- Written task -
Copy every line of the material below word for word, changing nothing.

[Items drawn from a data source]
— Start —

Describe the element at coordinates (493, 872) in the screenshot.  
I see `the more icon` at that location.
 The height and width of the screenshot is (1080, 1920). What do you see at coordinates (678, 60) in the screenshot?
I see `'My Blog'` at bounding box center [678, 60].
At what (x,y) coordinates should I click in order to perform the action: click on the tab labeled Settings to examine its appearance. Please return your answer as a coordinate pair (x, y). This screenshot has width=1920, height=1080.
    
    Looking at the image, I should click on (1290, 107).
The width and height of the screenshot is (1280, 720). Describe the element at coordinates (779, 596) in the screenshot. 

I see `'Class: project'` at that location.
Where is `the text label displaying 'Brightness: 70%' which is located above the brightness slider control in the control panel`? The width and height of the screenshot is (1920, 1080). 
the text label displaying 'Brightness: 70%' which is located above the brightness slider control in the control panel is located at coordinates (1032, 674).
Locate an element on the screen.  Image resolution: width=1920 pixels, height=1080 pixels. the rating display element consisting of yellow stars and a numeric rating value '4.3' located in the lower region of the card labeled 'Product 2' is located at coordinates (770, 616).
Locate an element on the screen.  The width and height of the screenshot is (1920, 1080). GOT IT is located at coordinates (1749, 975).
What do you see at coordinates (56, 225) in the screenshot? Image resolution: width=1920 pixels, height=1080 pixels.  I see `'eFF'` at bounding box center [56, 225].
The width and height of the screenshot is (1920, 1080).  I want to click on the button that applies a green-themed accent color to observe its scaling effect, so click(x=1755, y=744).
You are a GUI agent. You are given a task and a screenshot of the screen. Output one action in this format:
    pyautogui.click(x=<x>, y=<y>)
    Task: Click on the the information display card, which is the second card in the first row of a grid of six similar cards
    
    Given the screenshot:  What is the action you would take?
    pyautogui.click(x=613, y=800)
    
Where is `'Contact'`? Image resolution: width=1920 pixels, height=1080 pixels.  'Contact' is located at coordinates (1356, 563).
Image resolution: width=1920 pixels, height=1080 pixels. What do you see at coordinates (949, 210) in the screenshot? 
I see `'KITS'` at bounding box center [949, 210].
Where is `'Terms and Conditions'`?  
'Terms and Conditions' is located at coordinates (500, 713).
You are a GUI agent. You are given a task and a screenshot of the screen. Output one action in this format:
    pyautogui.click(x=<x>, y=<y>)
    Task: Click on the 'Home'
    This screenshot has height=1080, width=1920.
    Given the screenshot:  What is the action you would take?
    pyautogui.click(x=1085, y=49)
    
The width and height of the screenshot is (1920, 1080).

— End —

- Task solution -
Describe the element at coordinates (493, 872) in the screenshot.  
I see `the more icon` at that location.
 The height and width of the screenshot is (1080, 1920). What do you see at coordinates (678, 60) in the screenshot?
I see `'My Blog'` at bounding box center [678, 60].
At what (x,y) coordinates should I click in order to perform the action: click on the tab labeled Settings to examine its appearance. Please return your answer as a coordinate pair (x, y). This screenshot has width=1920, height=1080.
    
    Looking at the image, I should click on (1290, 107).
The width and height of the screenshot is (1280, 720). Describe the element at coordinates (779, 596) in the screenshot. 

I see `'Class: project'` at that location.
Where is `the text label displaying 'Brightness: 70%' which is located above the brightness slider control in the control panel`? The width and height of the screenshot is (1920, 1080). 
the text label displaying 'Brightness: 70%' which is located above the brightness slider control in the control panel is located at coordinates (1032, 674).
Locate an element on the screen.  Image resolution: width=1920 pixels, height=1080 pixels. the rating display element consisting of yellow stars and a numeric rating value '4.3' located in the lower region of the card labeled 'Product 2' is located at coordinates (770, 616).
Locate an element on the screen.  The width and height of the screenshot is (1920, 1080). GOT IT is located at coordinates (1749, 975).
What do you see at coordinates (56, 225) in the screenshot? Image resolution: width=1920 pixels, height=1080 pixels.  I see `'eFF'` at bounding box center [56, 225].
The width and height of the screenshot is (1920, 1080).  I want to click on the button that applies a green-themed accent color to observe its scaling effect, so click(x=1755, y=744).
You are a GUI agent. You are given a task and a screenshot of the screen. Output one action in this format:
    pyautogui.click(x=<x>, y=<y>)
    Task: Click on the the information display card, which is the second card in the first row of a grid of six similar cards
    
    Given the screenshot:  What is the action you would take?
    pyautogui.click(x=613, y=800)
    
Where is `'Contact'`? Image resolution: width=1920 pixels, height=1080 pixels.  'Contact' is located at coordinates (1356, 563).
Image resolution: width=1920 pixels, height=1080 pixels. What do you see at coordinates (949, 210) in the screenshot? 
I see `'KITS'` at bounding box center [949, 210].
Where is `'Terms and Conditions'`?  
'Terms and Conditions' is located at coordinates (500, 713).
You are a GUI agent. You are given a task and a screenshot of the screen. Output one action in this format:
    pyautogui.click(x=<x>, y=<y>)
    Task: Click on the 'Home'
    This screenshot has height=1080, width=1920.
    Given the screenshot:  What is the action you would take?
    pyautogui.click(x=1085, y=49)
    
The width and height of the screenshot is (1920, 1080).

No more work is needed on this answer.